So I guess I should start from the beginning right? For those of you who know me, you know my relationship with my boyfriend and you know the conditions that come with it. For those of you who don’t, well, you will after you finish reading all my blog posts. Just so everyone is aware, I am going to change some names in here for protection purposes. Not to protect them (HELL no, not to protect them), but to protect me. I’m not in the mood to get sued for defamation of character or any other bullshit they can pull out of their ass for this.
So here it is. Jeff (that’s his real name) is my wonderful boyfriend that I raved about in my last blog post. He has two children, Money and Brown (not their real names, but if you know their real names you’ll find this comical. At least…I do). Anyways, I worked for Jeff at a hotel for about a year and a half and he was by far the best boss and mentor I’ve ever had. I’m not just saying that now that I’m with him, I mean it. He was a phenomenal leader, he taught me everything I needed to know about front desk and being professional and, for the first time, I actually wanted to listen. Now, I did have a HUGE crush on him. I would purposely walk past his office to make copies of blank paper just to get a glimpse of him. I would work with him on Sunday mornings and I would wake up extra early just to curl my hair and put on make up. I would even get butterflies when he would come out to the front desk still buttoning his suit jacket because I wondered what it looked like when he took it off. OMG, sorry, now I’m getting all 50 Shades of Grey shit on y’all and I’m sure you’re like, “stop obsessing over your boyfriend and get on with it.” But this is important to the story…kind of 😉
Basically what I’m trying to say is, I’ve been in love with this man for a while. Therefore, I’m not some random “whore” that just popped up and slept with someone’s husband just because. I knew his conditions. I knew his background. I knew his baggage. No 24 year old (at that time 22, so take that into consideration), jumps into a married guys arms knowing he has two children and a wife and thinks everything is going to be A-okay. And let me remind you. I’m a SMART 24 year old. I might have my blonde ditzy moments, but shit, I’ve got my 4-year college degree, moved myself to a new state by myself, have my own apartment and have for two years, have my own car, pay my own bills, have a damn good job that’s more advanced than a lot of people my age, started my own business at 16 and let me add that I have wonderful parents that could have done this all for me but I didn’t allow them too. I know this is bragging, but I have a right to and that right there is my resume to prove that I’m not just some girl who thinks she can come in and assume a life with a 33 year old, married father is going to be perfect. I was VERY well aware of that.

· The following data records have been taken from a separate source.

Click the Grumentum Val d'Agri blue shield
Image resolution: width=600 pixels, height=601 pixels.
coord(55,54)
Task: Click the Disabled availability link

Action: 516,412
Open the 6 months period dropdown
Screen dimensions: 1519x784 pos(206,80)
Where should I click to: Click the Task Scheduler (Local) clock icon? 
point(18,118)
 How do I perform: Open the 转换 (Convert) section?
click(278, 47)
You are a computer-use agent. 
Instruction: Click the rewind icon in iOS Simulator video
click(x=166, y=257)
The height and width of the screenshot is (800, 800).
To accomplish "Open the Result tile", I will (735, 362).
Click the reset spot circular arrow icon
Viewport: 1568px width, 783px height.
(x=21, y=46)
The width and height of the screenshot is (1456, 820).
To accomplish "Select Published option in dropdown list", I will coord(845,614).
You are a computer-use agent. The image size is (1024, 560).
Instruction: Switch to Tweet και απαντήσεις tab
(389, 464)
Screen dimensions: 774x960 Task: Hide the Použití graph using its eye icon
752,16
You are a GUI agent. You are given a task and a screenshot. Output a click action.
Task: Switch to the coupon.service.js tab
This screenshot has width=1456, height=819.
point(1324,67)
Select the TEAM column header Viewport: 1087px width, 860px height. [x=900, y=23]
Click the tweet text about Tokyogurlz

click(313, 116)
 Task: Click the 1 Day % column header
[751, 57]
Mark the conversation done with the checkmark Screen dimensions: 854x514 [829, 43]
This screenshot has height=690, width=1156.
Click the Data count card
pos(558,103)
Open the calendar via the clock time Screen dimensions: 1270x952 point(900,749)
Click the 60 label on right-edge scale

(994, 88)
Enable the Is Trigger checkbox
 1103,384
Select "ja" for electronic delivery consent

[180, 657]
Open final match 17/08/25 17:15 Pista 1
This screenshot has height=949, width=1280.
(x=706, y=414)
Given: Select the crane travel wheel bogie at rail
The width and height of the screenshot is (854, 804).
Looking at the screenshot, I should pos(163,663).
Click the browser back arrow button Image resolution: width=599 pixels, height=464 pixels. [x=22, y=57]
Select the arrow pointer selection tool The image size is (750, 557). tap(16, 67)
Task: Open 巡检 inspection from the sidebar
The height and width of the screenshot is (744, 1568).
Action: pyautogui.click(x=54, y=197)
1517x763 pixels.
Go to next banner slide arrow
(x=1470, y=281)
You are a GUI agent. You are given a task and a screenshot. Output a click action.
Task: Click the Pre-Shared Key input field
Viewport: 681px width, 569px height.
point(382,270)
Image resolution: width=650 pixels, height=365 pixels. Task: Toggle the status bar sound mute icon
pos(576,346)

I will be honest with y’all, and I’ve been questioned on this many times: was he still living with his wife when you two slept together?
Listen, like I said before, this blog is going to be real and raw ON BOTH ENDS. I’m not going to hide the wrong things I’ve done because I’m sure as hell not perfect. But let’s go back to that question, because it’s important. I did sleep with him when he was still living with his wife. I do want to be clear that he was on his way out. I know that doesn’t sound believable, but it’s true. I think this question and my answer leads me in to the first couple parts of my blog and that is: why people leave from the outside looking in. Read that again. From the outside looking in. I will be writing about what he told me, and then why I think he left. These are the parts that I think will piss people off the most. “Why does your opinion matter?” and “you weren’t involved in their marriage, you don’t know?” YES I DO! I’ve been deeply, deeply involved in their marriage now for the past year during this dragged out divorce. And if this is what their marriage was like (and according to multiple sources, it was) then I don’t blame him.
All of this being said, I do promise to make this blog as unbiased as possible. My purpose of this whole thing is not only to express frustration that I’ve been bottling up inside, but to also relay a message and side of a situation that people don’t hear very often. I don’t think I can do that effectively by only sharing what SHE did wrong. Some would say, “good, that wouldn’t be fair.” No, that wouldn’t be EFFECTIVE in sharing the message I want people to understand. Because at the end of the day, and what you will learn just as I did through this whole process, nothing is ever fair. The word “fair” is circumstantial and is never based on equality. I will leave you with this:
“What’s equal is not always fair, and what’s fair is not always equal.”